## What this task involves
Every entry has to be restated word for word.

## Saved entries
= = = = = = =
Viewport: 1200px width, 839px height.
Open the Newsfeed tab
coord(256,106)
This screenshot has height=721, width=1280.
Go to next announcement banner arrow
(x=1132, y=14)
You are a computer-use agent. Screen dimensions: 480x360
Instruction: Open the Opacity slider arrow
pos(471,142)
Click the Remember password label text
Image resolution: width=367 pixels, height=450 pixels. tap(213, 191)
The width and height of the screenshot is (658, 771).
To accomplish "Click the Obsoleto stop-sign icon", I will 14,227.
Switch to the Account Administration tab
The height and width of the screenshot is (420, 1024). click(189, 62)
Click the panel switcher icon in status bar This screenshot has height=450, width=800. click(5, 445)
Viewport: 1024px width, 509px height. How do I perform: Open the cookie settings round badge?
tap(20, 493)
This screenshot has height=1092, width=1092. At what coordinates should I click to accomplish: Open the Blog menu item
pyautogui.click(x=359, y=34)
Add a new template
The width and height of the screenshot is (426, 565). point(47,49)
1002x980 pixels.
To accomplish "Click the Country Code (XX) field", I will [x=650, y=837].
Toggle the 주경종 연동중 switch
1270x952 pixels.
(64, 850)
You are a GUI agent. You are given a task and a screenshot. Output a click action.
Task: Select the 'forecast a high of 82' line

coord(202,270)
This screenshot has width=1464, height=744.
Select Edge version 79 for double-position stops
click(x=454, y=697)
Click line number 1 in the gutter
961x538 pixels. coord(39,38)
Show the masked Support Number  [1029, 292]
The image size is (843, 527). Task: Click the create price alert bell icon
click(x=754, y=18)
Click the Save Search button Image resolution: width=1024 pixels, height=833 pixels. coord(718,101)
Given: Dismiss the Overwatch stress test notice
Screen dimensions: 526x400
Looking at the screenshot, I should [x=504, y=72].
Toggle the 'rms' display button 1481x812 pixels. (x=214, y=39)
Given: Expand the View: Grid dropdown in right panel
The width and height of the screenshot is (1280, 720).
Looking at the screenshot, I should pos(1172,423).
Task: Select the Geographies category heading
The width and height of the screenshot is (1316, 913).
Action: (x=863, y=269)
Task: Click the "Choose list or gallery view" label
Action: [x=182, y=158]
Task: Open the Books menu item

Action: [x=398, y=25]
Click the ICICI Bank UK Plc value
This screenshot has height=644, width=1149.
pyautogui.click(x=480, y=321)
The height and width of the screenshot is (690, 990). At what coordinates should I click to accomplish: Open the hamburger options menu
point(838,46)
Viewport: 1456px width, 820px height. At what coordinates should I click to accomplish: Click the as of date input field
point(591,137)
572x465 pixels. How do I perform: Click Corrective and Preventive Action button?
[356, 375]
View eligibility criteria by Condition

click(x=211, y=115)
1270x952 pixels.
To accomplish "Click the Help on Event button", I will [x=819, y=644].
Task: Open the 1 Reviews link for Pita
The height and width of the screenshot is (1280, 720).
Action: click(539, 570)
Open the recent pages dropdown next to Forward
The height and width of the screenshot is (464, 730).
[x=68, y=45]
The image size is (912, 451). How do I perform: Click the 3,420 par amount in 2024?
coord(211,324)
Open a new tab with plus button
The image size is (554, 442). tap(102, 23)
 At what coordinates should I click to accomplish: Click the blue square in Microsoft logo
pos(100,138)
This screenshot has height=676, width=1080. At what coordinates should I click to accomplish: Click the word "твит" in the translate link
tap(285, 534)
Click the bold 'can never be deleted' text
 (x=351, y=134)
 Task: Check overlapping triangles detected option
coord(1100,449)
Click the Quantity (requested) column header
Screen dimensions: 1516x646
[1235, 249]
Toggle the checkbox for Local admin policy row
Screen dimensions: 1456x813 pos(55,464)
= = = = = = =
## Response
Viewport: 1200px width, 839px height.
Open the Newsfeed tab
coord(256,106)
This screenshot has height=721, width=1280.
Go to next announcement banner arrow
(x=1132, y=14)
You are a computer-use agent. Screen dimensions: 480x360
Instruction: Open the Opacity slider arrow
pos(471,142)
Click the Remember password label text
Image resolution: width=367 pixels, height=450 pixels. tap(213, 191)
The width and height of the screenshot is (658, 771).
To accomplish "Click the Obsoleto stop-sign icon", I will 14,227.
Switch to the Account Administration tab
The height and width of the screenshot is (420, 1024). click(189, 62)
Click the panel switcher icon in status bar This screenshot has height=450, width=800. click(5, 445)
Viewport: 1024px width, 509px height. How do I perform: Open the cookie settings round badge?
tap(20, 493)
This screenshot has height=1092, width=1092. At what coordinates should I click to accomplish: Open the Blog menu item
pyautogui.click(x=359, y=34)
Add a new template
The width and height of the screenshot is (426, 565). point(47,49)
1002x980 pixels.
To accomplish "Click the Country Code (XX) field", I will [x=650, y=837].
Toggle the 주경종 연동중 switch
1270x952 pixels.
(64, 850)
You are a GUI agent. You are given a task and a screenshot. Output a click action.
Task: Select the 'forecast a high of 82' line

coord(202,270)
This screenshot has width=1464, height=744.
Select Edge version 79 for double-position stops
click(x=454, y=697)
Click line number 1 in the gutter
961x538 pixels. coord(39,38)
Show the masked Support Number  [1029, 292]
The image size is (843, 527). Task: Click the create price alert bell icon
click(x=754, y=18)
Click the Save Search button Image resolution: width=1024 pixels, height=833 pixels. coord(718,101)
Given: Dismiss the Overwatch stress test notice
Screen dimensions: 526x400
Looking at the screenshot, I should [x=504, y=72].
Toggle the 'rms' display button 1481x812 pixels. (x=214, y=39)
Given: Expand the View: Grid dropdown in right panel
The width and height of the screenshot is (1280, 720).
Looking at the screenshot, I should pos(1172,423).
Task: Select the Geographies category heading
The width and height of the screenshot is (1316, 913).
Action: (x=863, y=269)
Task: Click the "Choose list or gallery view" label
Action: [x=182, y=158]
Task: Open the Books menu item

Action: [x=398, y=25]
Click the ICICI Bank UK Plc value
This screenshot has height=644, width=1149.
pyautogui.click(x=480, y=321)
The height and width of the screenshot is (690, 990). At what coordinates should I click to accomplish: Open the hamburger options menu
point(838,46)
Viewport: 1456px width, 820px height. At what coordinates should I click to accomplish: Click the as of date input field
point(591,137)
572x465 pixels. How do I perform: Click Corrective and Preventive Action button?
[356, 375]
View eligibility criteria by Condition

click(x=211, y=115)
1270x952 pixels.
To accomplish "Click the Help on Event button", I will [x=819, y=644].
Task: Open the 1 Reviews link for Pita
The height and width of the screenshot is (1280, 720).
Action: click(539, 570)
Open the recent pages dropdown next to Forward
The height and width of the screenshot is (464, 730).
[x=68, y=45]
The image size is (912, 451). How do I perform: Click the 3,420 par amount in 2024?
coord(211,324)
Open a new tab with plus button
The image size is (554, 442). tap(102, 23)
 At what coordinates should I click to accomplish: Click the blue square in Microsoft logo
pos(100,138)
This screenshot has height=676, width=1080. At what coordinates should I click to accomplish: Click the word "твит" in the translate link
tap(285, 534)
Click the bold 'can never be deleted' text
 (x=351, y=134)
 Task: Check overlapping triangles detected option
coord(1100,449)
Click the Quantity (requested) column header
Screen dimensions: 1516x646
[1235, 249]
Toggle the checkbox for Local admin policy row
Screen dimensions: 1456x813 pos(55,464)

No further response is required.